##### EXCERPTED TEXT

The Golden Globes’ racist disqualification of filmmaker Lee Isaac Chung’s American-made Minari from its Best Picture categories will not be the last debacle from the embarrassing awards body—one that shouldn’t be given the time of day by anyone that enjoys movies nor screen time on a major network—but it does at least provide a jumping-off point to highlight the best movies of the year that were actually produced outside the United States.
Though, of course, all genres were well-represented this year in the global film industry, documentaries from around the world should be given special consideration. After all, in a year when virtual cinemas, streamers and online festivals overran traditional theatrical moviegoing, docs saw increases in audience and distribution possibilities. You might note that our larger Best Documentaries list features more non-U.S. entries than any other of our 2020 film lists. Yet, in a larger sense, international movies found similar traction across the board stateside thanks in part to the indie, arthouse feel that define many that reach the U.S and the distribution methods that accompany that style of film. They might not have made as big an initial splash as if they’d hit the theater in a normal year, but incredible achievements in drama (Martin Eden), animation (The Wolf House) and horror (La Llorona) surely benefited from Americans that might not normally venture outside their comfort zones finding themselves scrolling, scrolling, scrolling through any new movie offerings—regardless of nationality.
Isolation and trauma provided a throughline for the year’s global films, which made the small bright interpersonal connections fighting past them resonate even more deeply. Here’s hoping that 2020 expanded some horizons and, perhaps, kicked off some newfound and loving addictions to international cinema.

##########

**INSTRUCTIONS FOR THE TASK**
Please translate this sentence from the film essay above into Spanish: "Isolation and trauma provided a throughline for the year’s global films, which made the small bright interpersonal connections fighting past them resonate even more deeply."

##### INFORMATION SHOWN

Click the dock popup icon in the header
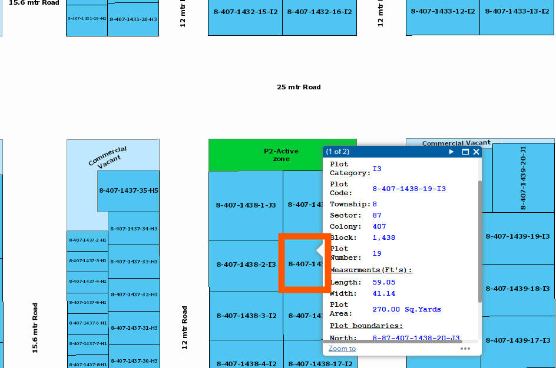 click(465, 152)
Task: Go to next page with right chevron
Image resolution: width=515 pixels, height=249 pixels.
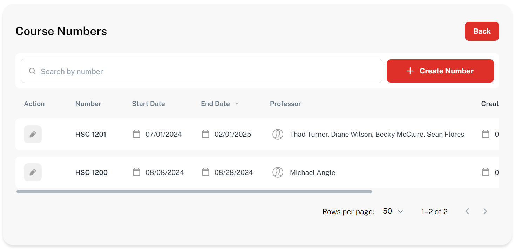Action: [x=485, y=211]
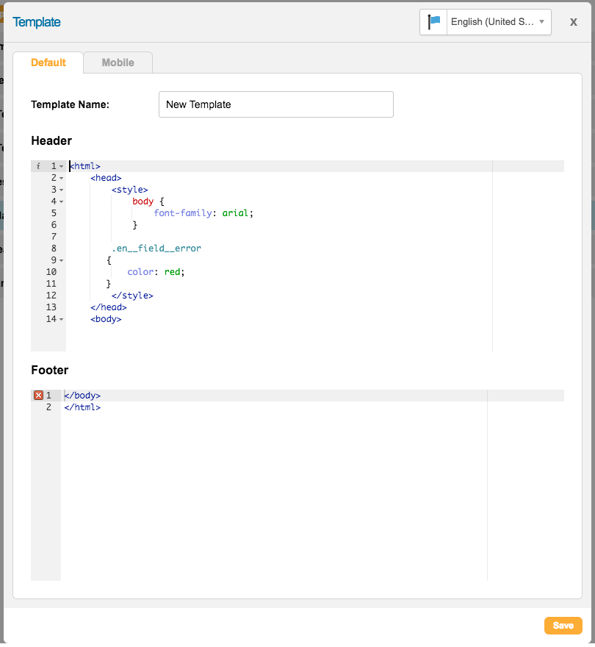Close the Template dialog

click(573, 21)
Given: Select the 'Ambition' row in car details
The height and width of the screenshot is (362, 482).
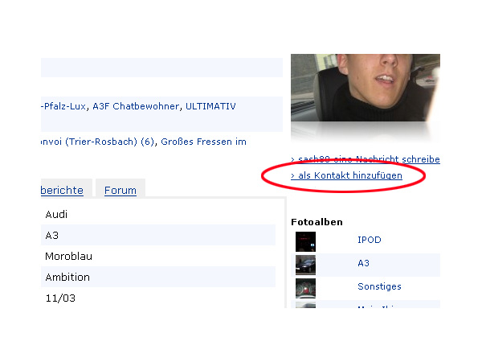Looking at the screenshot, I should [67, 278].
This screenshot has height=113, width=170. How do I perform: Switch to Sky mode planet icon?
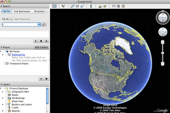105,6
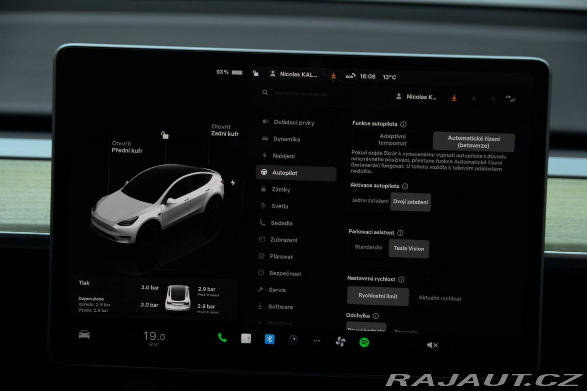Screen dimensions: 587x391
Task: Tap the lock icon above the car
Action: (165, 135)
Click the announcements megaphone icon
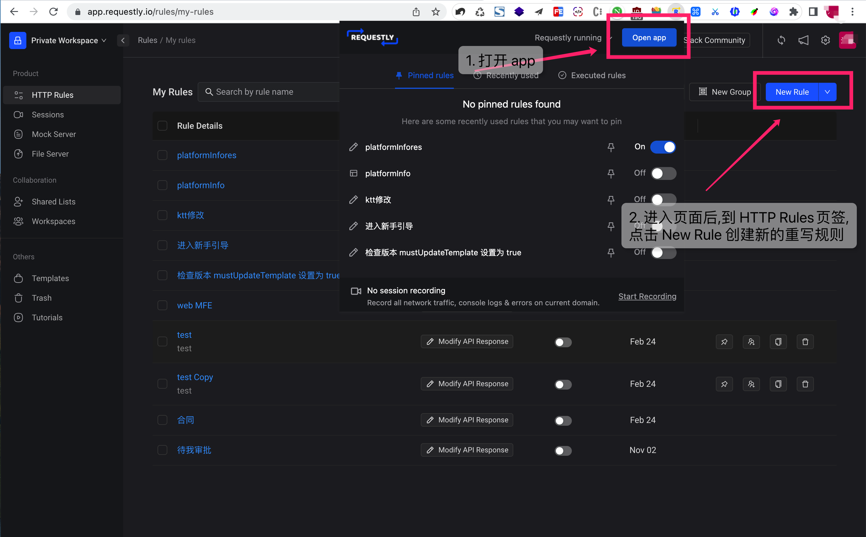The image size is (866, 537). click(x=803, y=40)
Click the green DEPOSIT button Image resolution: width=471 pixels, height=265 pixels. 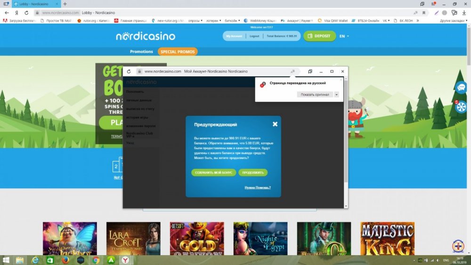click(319, 36)
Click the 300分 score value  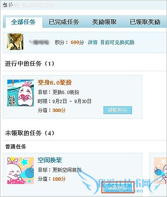coord(59,110)
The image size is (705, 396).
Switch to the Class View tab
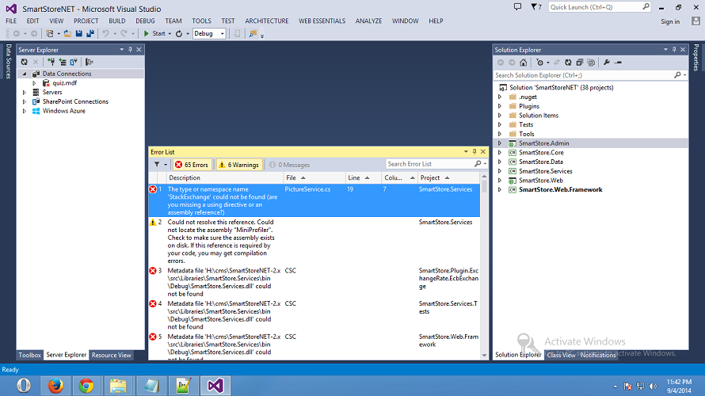coord(561,356)
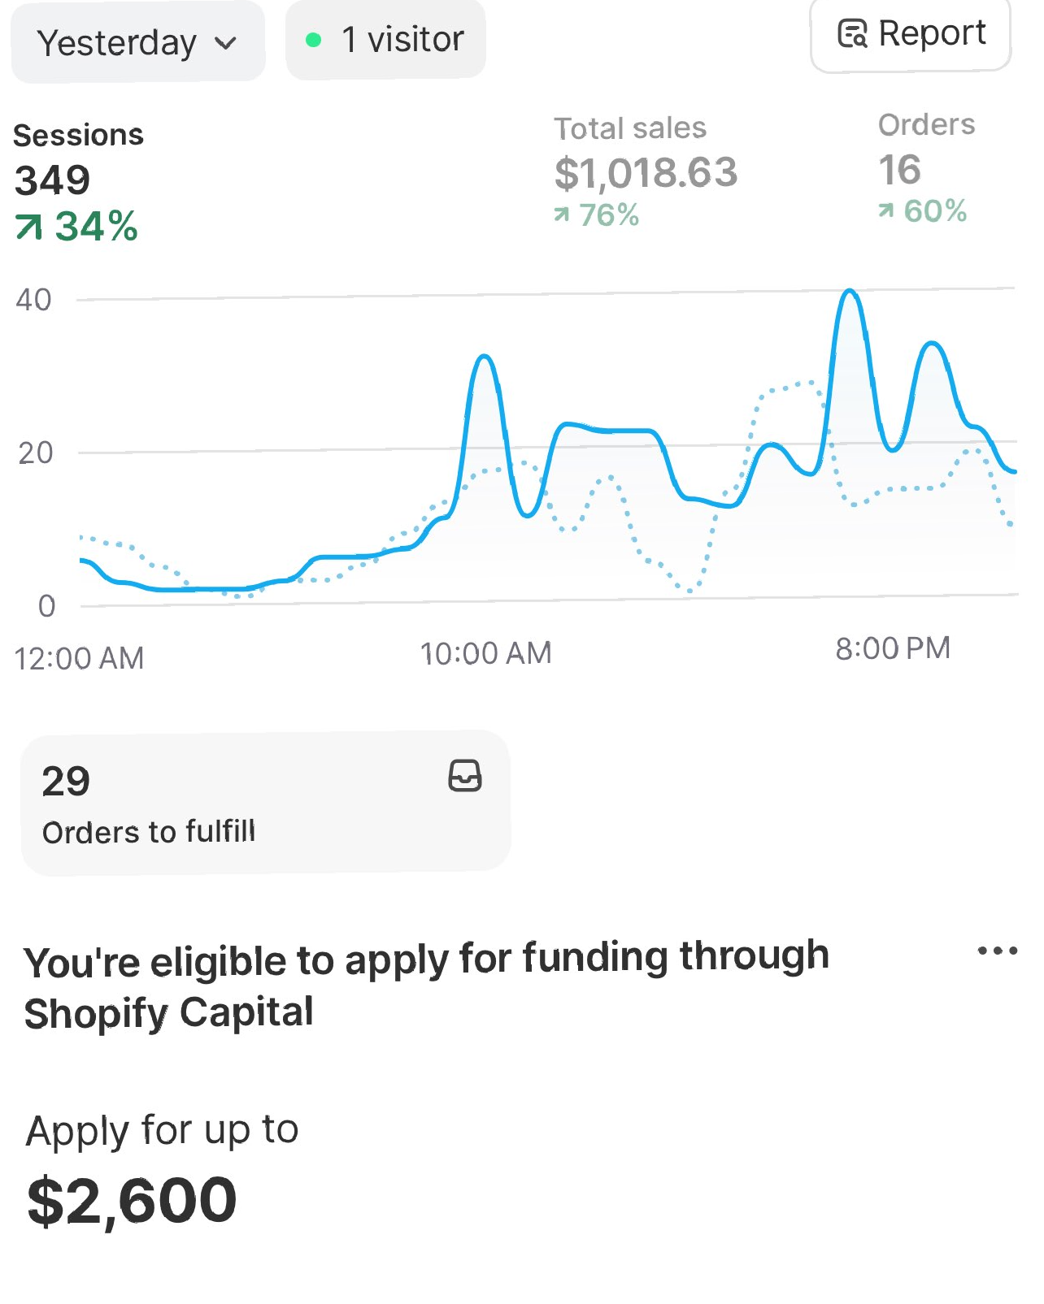Click the Orders trend arrow icon

(x=885, y=211)

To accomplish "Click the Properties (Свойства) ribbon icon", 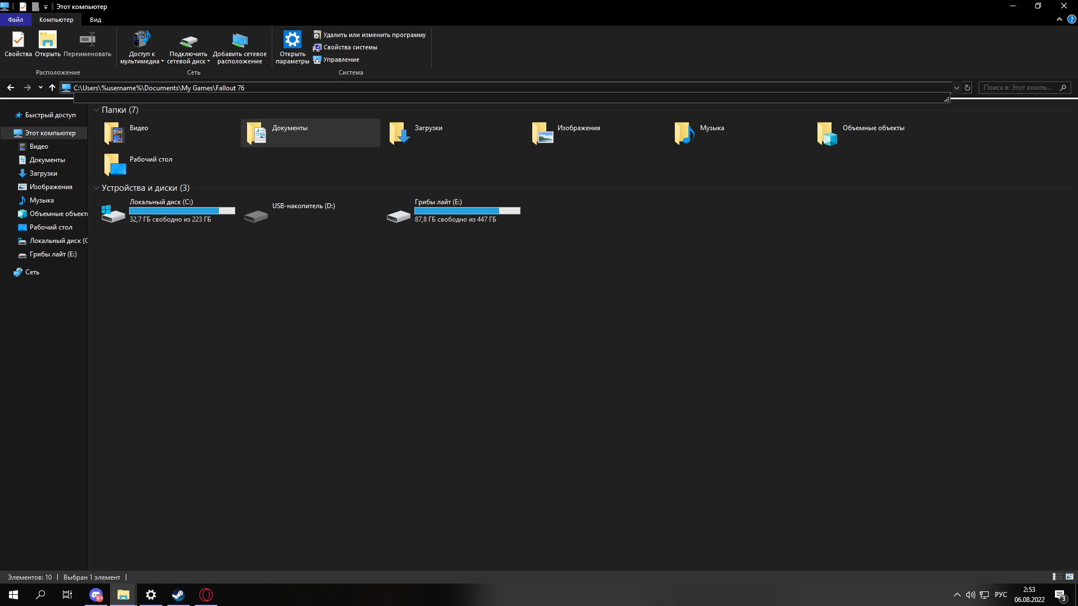I will pyautogui.click(x=18, y=40).
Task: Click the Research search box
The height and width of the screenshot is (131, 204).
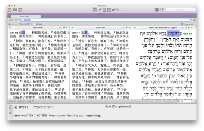Action: click(181, 10)
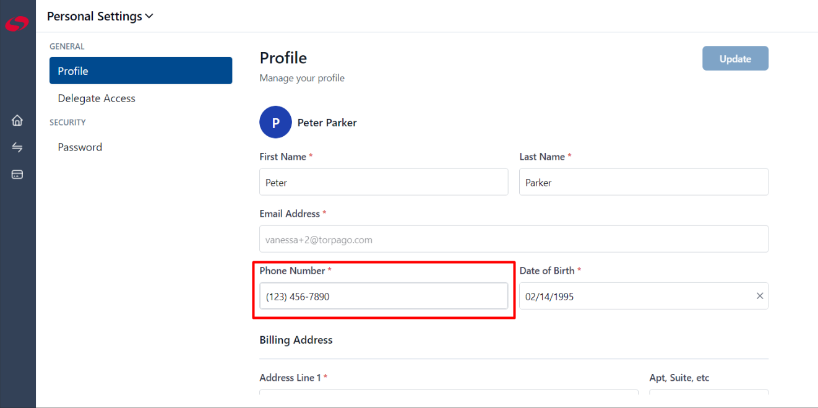Click the Peter Parker avatar circle
Screen dimensions: 818x408
pos(275,123)
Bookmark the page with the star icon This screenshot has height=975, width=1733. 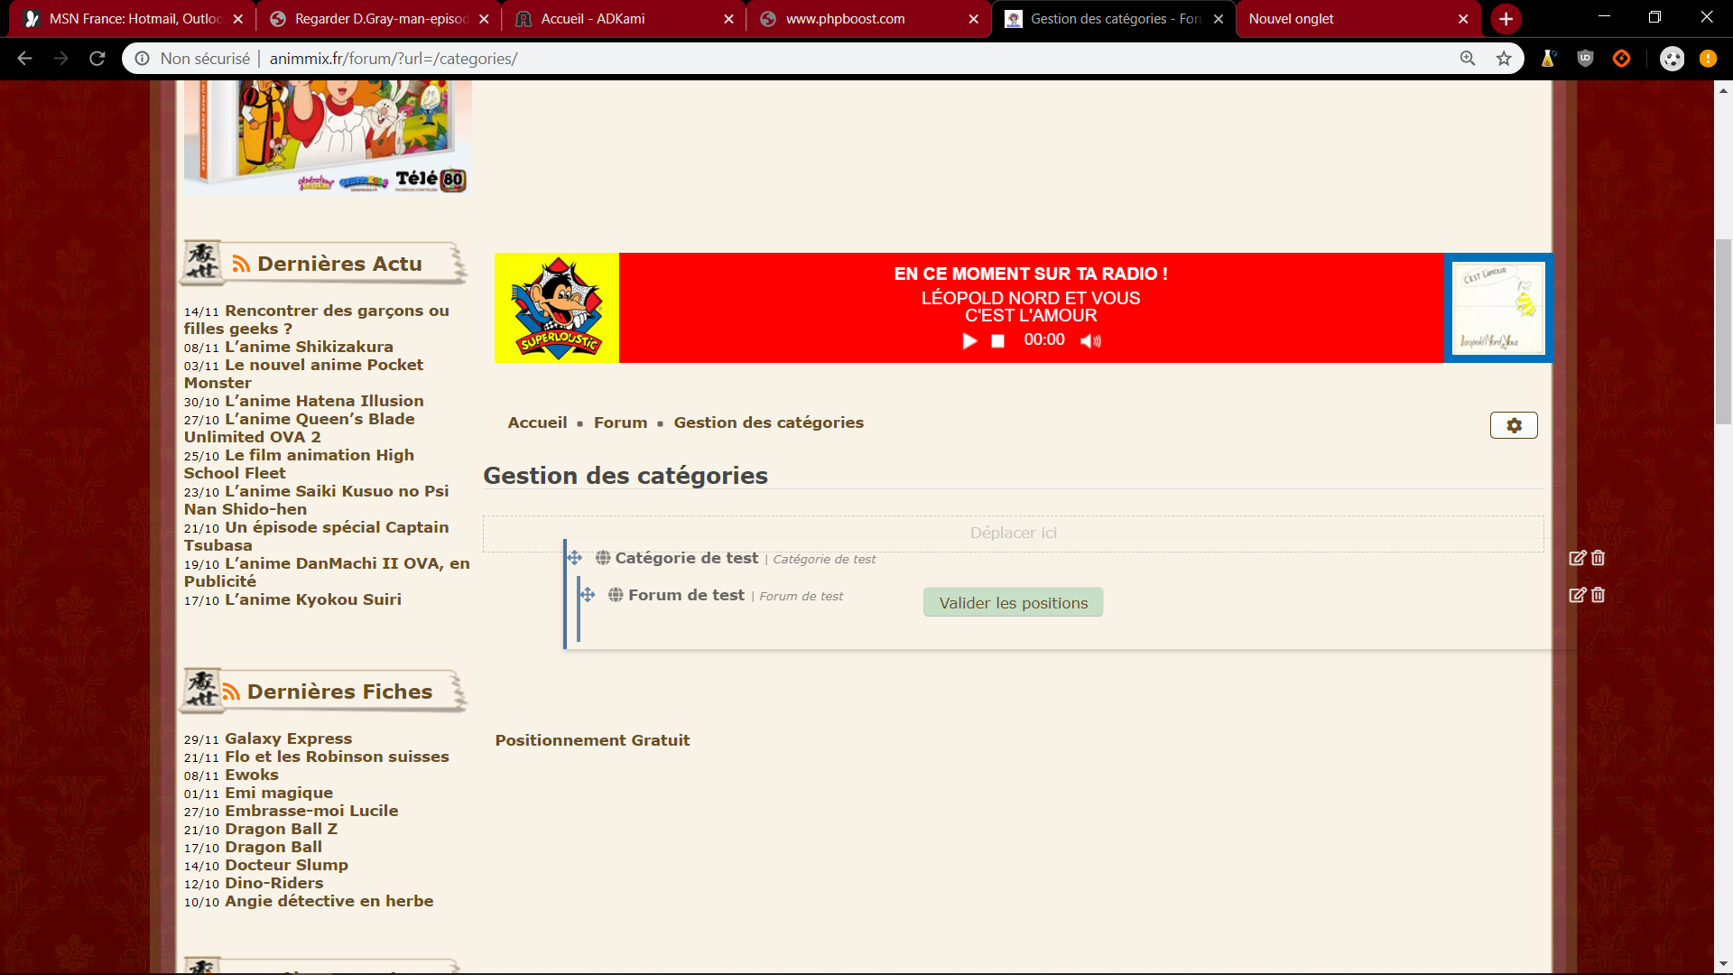point(1504,58)
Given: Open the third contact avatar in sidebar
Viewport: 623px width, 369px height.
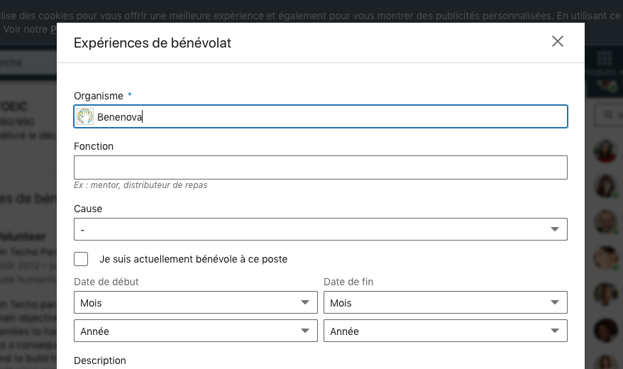Looking at the screenshot, I should [605, 221].
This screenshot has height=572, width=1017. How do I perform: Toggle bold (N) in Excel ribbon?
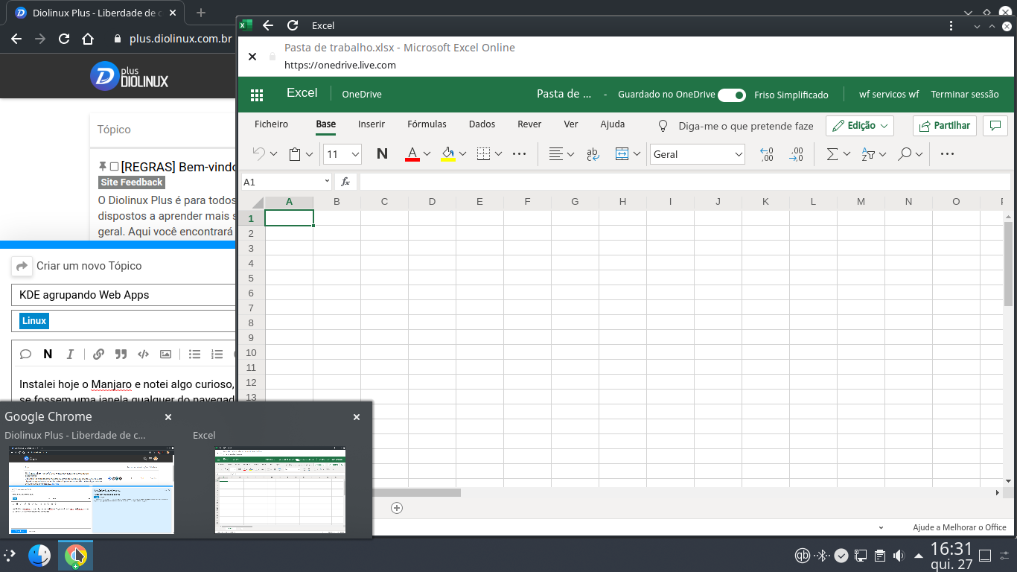click(382, 154)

##########

**COMPLETE RESPONSE**
El aislamiento y el trauma fueron un hilo conductor de las películas internacionales del año, lo que hizo que las pequeñas y luminosas conexiones interpersonales que lograban abrirse paso a través de ellos resonaran aún más profundamente.